WHAT IS NEEDED: Using the listing, copy each whole line that features "agent".

DATASET EXCERPTS:
_ _ _ _
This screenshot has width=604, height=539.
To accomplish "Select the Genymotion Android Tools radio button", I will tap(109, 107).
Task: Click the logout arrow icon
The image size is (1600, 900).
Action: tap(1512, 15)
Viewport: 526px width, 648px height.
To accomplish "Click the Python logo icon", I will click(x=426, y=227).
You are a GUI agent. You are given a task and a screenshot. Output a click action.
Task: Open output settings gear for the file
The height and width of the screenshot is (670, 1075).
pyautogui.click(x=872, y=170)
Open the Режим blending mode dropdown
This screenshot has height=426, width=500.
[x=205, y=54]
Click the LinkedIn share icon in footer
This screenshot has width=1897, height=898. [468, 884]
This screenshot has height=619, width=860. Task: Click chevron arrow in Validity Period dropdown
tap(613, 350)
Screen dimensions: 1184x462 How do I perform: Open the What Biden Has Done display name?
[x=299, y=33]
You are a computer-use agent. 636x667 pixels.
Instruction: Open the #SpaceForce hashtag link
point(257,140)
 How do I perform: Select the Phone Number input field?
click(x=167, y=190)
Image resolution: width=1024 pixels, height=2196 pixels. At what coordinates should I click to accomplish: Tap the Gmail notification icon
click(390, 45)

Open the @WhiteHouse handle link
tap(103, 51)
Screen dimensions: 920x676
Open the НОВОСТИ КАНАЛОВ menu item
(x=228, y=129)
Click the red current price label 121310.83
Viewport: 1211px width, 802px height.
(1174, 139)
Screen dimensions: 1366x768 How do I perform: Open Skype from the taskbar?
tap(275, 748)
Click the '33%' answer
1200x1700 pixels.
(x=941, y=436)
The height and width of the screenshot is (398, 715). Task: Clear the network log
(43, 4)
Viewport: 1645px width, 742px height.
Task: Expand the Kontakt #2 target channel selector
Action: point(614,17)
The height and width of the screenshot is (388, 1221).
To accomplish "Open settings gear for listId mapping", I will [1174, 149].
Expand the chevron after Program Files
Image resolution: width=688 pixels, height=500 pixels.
_ _ _ _
PROBLEM SOLUTION:
You are a GUI agent. You are given a task and a screenshot. Output a click action.
You are a computer-use agent. 636x667 pixels.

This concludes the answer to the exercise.